Figure 2.

Depletion of EVA1A-AS in HepG2 cells induced lipid droplet accumulation and stopped cell cycle. (A) HepG2 cells were chemically fixed 3 days after transfection with siCr, siEVA1A-AS 1, siEVA1A-AS 2 and/or siEVA1A and then applied for oil red O (ORO) or Ki67 specific immunohistochemical staining. Bars represent 40 µm.
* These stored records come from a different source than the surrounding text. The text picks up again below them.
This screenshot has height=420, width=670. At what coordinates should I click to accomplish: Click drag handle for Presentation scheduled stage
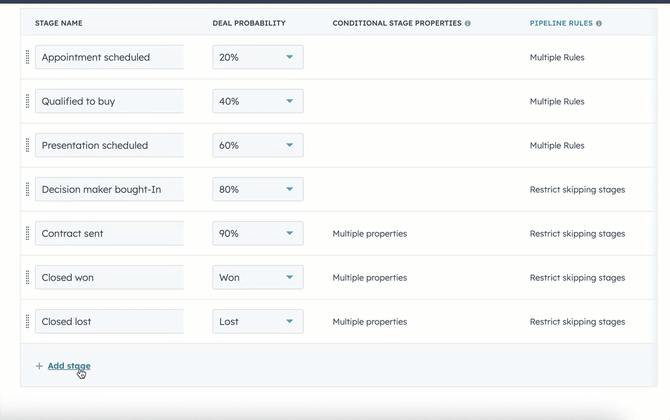tap(27, 146)
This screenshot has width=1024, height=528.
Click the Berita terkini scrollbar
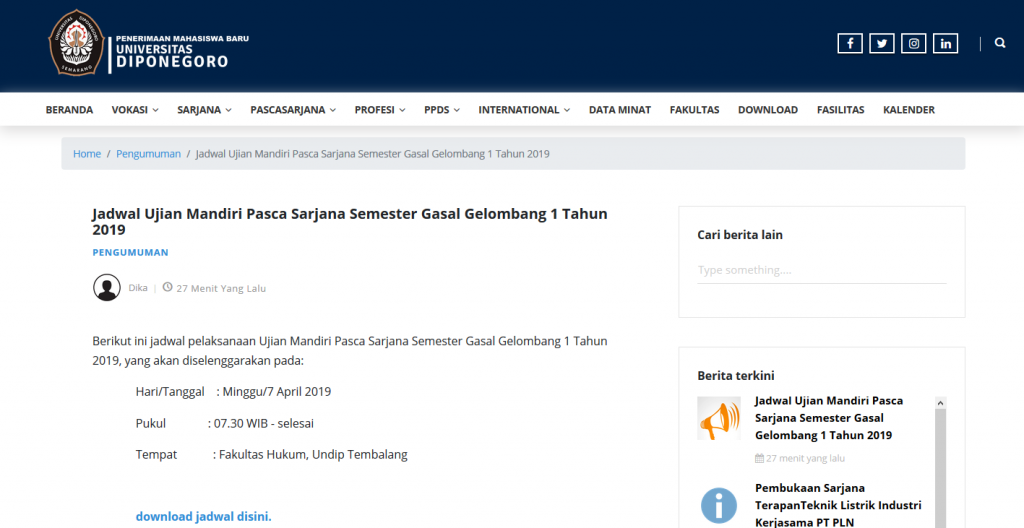(x=939, y=460)

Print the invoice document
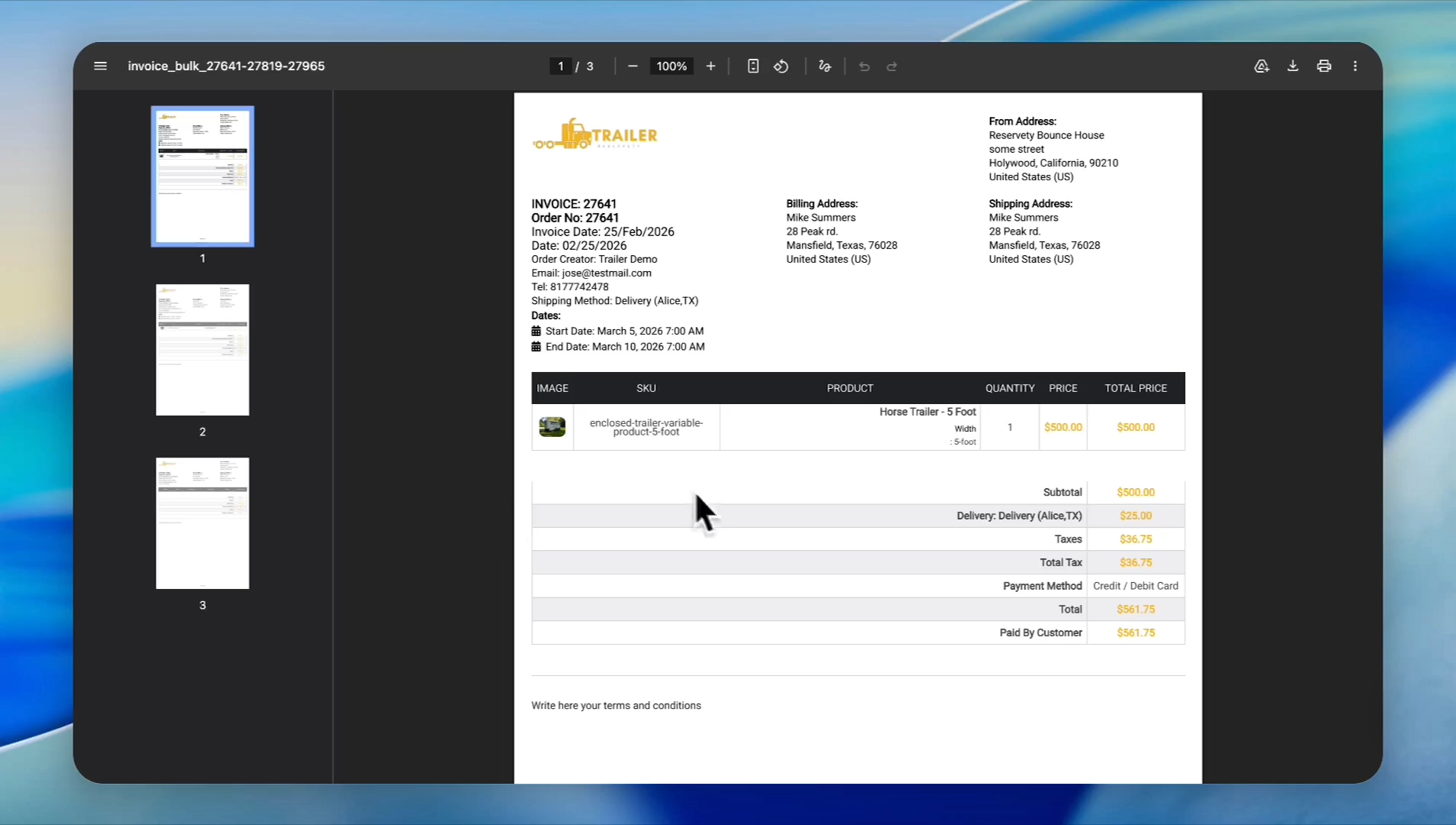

Three independent experiments were performed and representative images are shown. (B) To quantitate the intensity of Ki67 staining, reciprocal pixel intensity was determined by subtracting the Ki67 intensity from the maximum pixel intensity in white unstained areas (as measured by the mean intensity function in the Nikon NIS elements D 3.0 Software). The mean percentage of dark staining (positive: reciprocal intensity 60–250) nuclei is shown. Bars represent +/−SD. At least 200 cells from 3 images were quantitated per experiment. p value: t-test. (C) Endogenous EVA1A was immunohistochemically stained in HepG2 cells after transfection with siCr, siEVA1A-AS, or siEVA1A. Bars represent 40 µm. (D) Sister culture of (A) was stained with crystal violet and measured density by OD590. (E) EVA1A was ectopically expressed in HepG2 cells and three days after transfection cells were fixed and stained with crystal violet. (F) HepG2 cells were transfected with GFP or GFP-EVA1A in the presence or absence of CDK1 inhibitor, RO3306. Fixed cells were stained with propidium iodide (PI) and analysed by Accuri-C6 flow cytometer (BD Biosciences) under standard settings for detecting PI (FL-2) using a 488 nm laser.